Bislang war von dem Objekt vor allem bekannt, dass die Turnhalle nach ihrer Nutzung als Asylunterkunft sowie der Friseurbereich einer Sanierung bedürfen. Klar ist aber auch: Der Brandschutz ist längst nicht mehr auf dem neuesten Stand. In der gestrigen Sitzung machte Landrat Martin Bayerstorfer (CSU) deutlich, dass das nicht nur am Alter des Gebäudes liege, sondern auch ein buchstäblich hausgemachtes Problem sei: „Es wurde immer wieder um- und angebaut. Damit ist der Fall eingetreten, dass wir kein Gesamtkonzept mehr haben. CSU-Kreisrat und Kreisbrandrat Willi Vogl erklärte, dass es um zwei Dinge gehe: „Im Ernstfall müssen Lehrer und Schüler rechtzeitig gewarnt werden. Und es muss gewährleistet sein, dass alle so schnell wie möglich ins Freie kommen.“

Was das baulich bedeutet, stellte Architekt Richard Falterer vor.
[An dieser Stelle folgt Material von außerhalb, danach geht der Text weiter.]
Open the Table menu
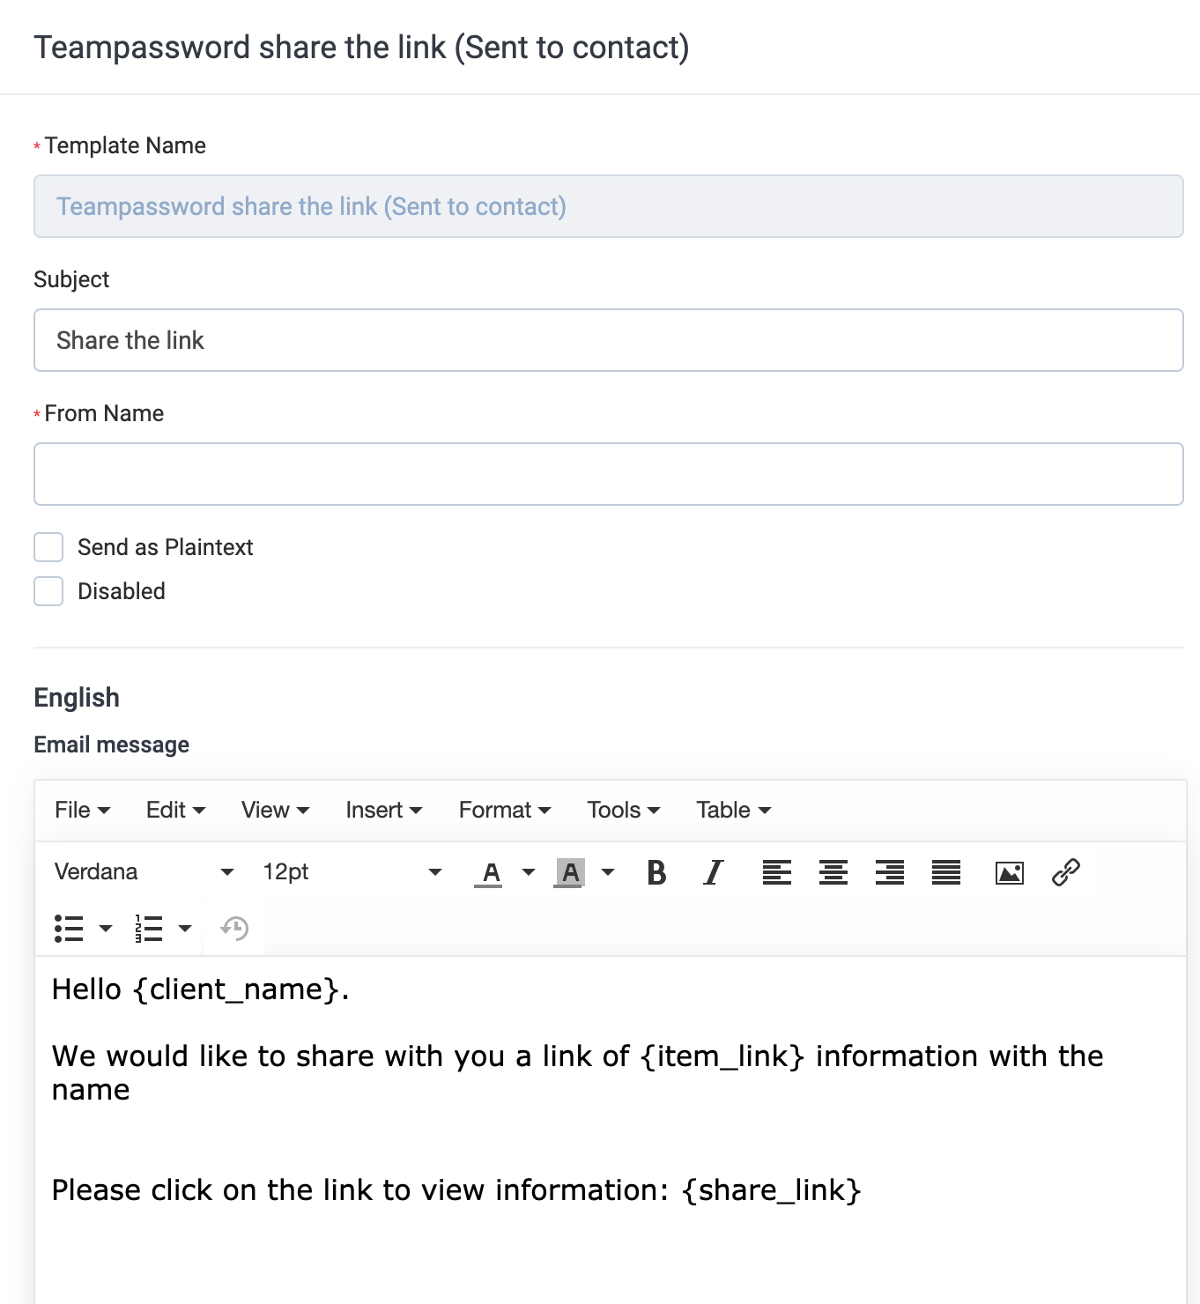 [732, 809]
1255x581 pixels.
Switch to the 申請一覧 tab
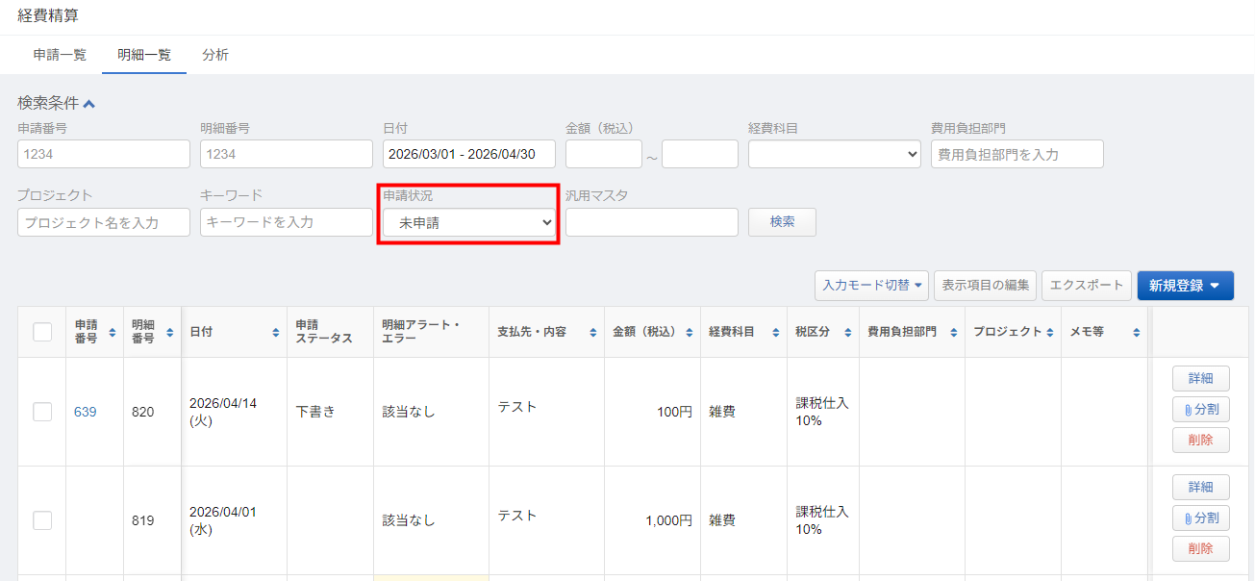pos(60,55)
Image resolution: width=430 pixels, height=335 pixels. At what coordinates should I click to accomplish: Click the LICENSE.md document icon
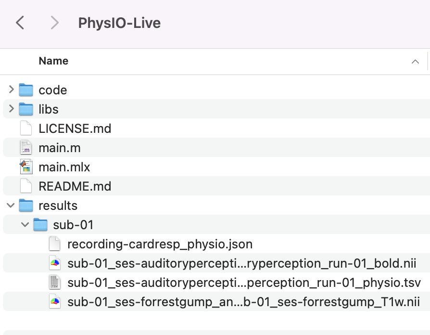point(25,129)
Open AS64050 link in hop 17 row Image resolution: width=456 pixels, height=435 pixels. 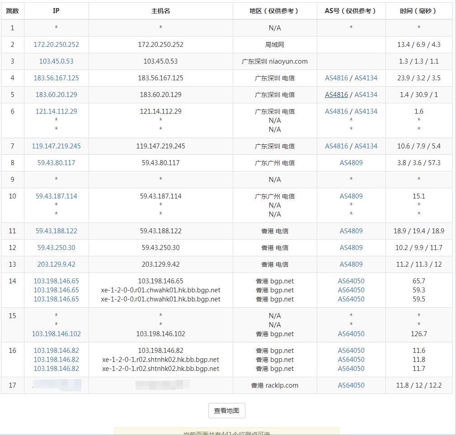pos(351,385)
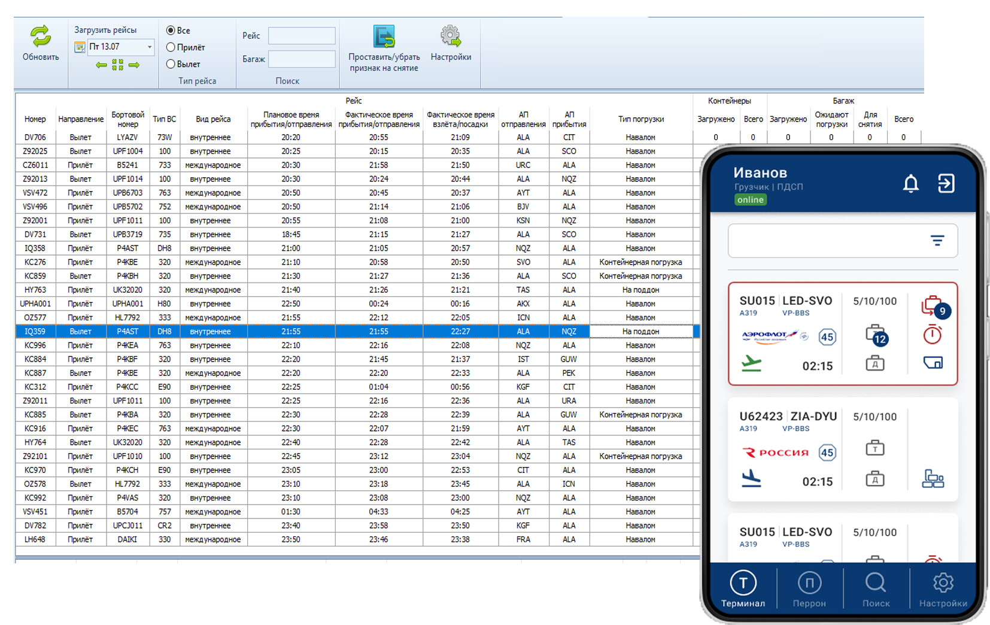This screenshot has width=990, height=625.
Task: Click the Рейс search input field
Action: pyautogui.click(x=302, y=36)
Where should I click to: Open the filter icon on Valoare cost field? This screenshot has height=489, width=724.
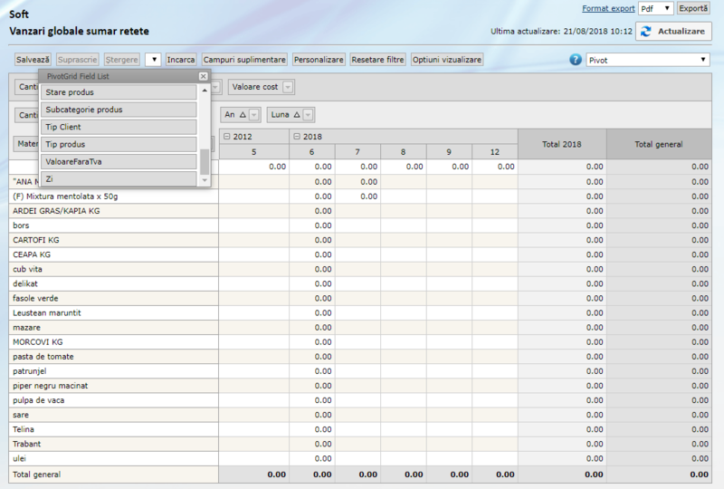(x=288, y=87)
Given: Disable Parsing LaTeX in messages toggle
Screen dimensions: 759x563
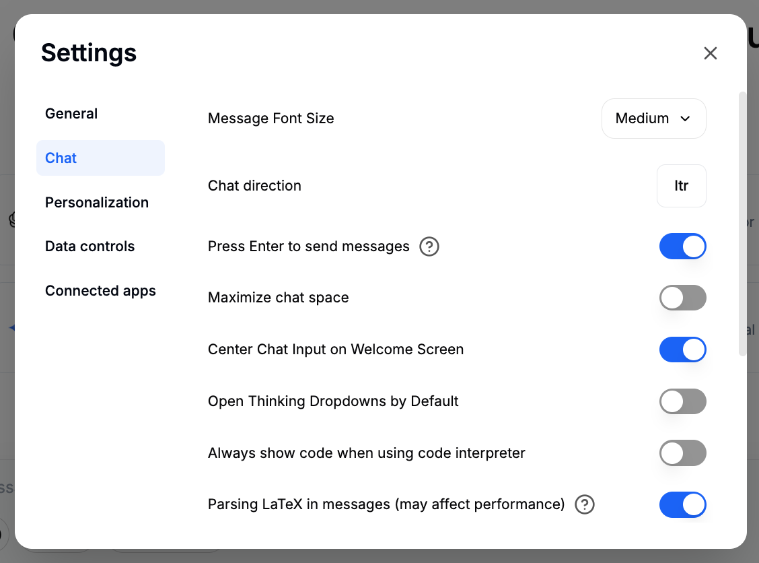Looking at the screenshot, I should tap(682, 504).
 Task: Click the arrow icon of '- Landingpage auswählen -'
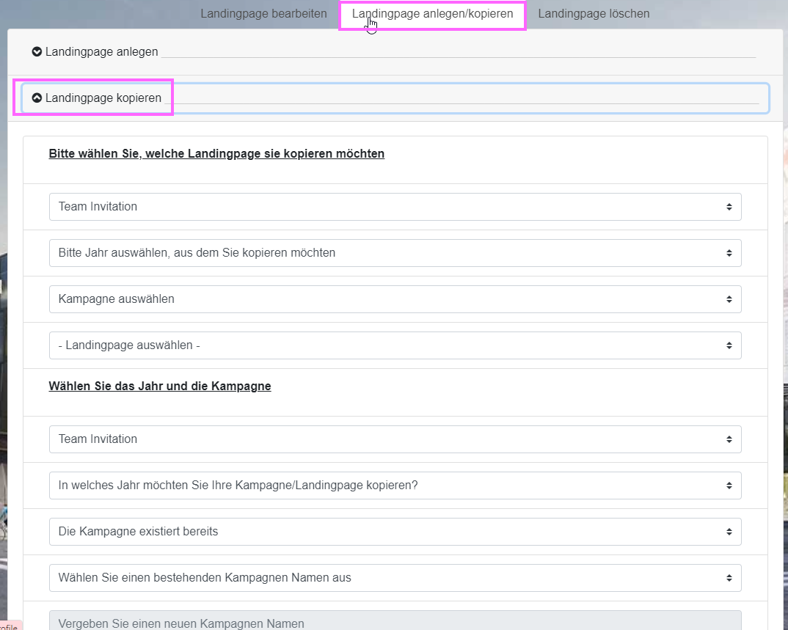tap(729, 345)
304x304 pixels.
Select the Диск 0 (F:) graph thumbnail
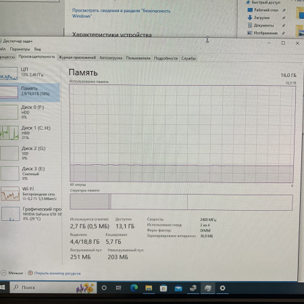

Hauptsächlich müssten Treppenhäuser, Flure, Rettungswege und Brandabschnitte durch zusätzliche Brandschutztüren ertüchtigt werden. In der Folge sei es unumgänglich, die Brandmeldeanlage zu erweitern und teils zu erneuern. „Es werden zusätzliche Melder erforderlich“, so Falterer. In den WC-Anlagen im Gebäudeteil D müssen laut Architekt Installationsschächte von der Sicherheit her auf den neuesten Stand gebracht werden. Er schlägt vor dem Hintergrund der 35 Jahre alten WC-Anlagen vor, sie gleich mit zu erneuern.

Ferner wies Falterer darauf hin, dass in einigen Brandschutzklappen Asbest enthalten sei. Er riet, diese gleich komplett auszutauschen anstatt sie für viel Geld regelmäßig auf gefährliche Fasern untersuchen zu lassen.

Deutlich sichtbar wird der neue Brandschutz in den Fluren sein. Falterer sagte, offene Flure müssten verglast werden, damit Qualm sich nicht über mehrere Etagen ausbreiten könne. Offene Treppenhäuser würden um Brandschutz- beziehungsweise Rauchvorhänge ergänzt.

Rudi Ways (SPD) kritisierte den enormen Aufwand und die explodierenden Kosten. Bayerstorfer gab ihm recht, wies aber auf die gesetzliche Lage sowie darauf hin, „dass wir nur das machen, was das Gesetz vorgibt“. Würde man auf den aktuellsten Stand gehen, würde der Betrag um ein Vielfaches höher ausfallen, ergänzte Vogl. Das Konzept soll 2018/2019 umgesetzt werden – für 1,7 Millionen Euro, 200 000 Euro günstiger als in einer ersten Schätzung.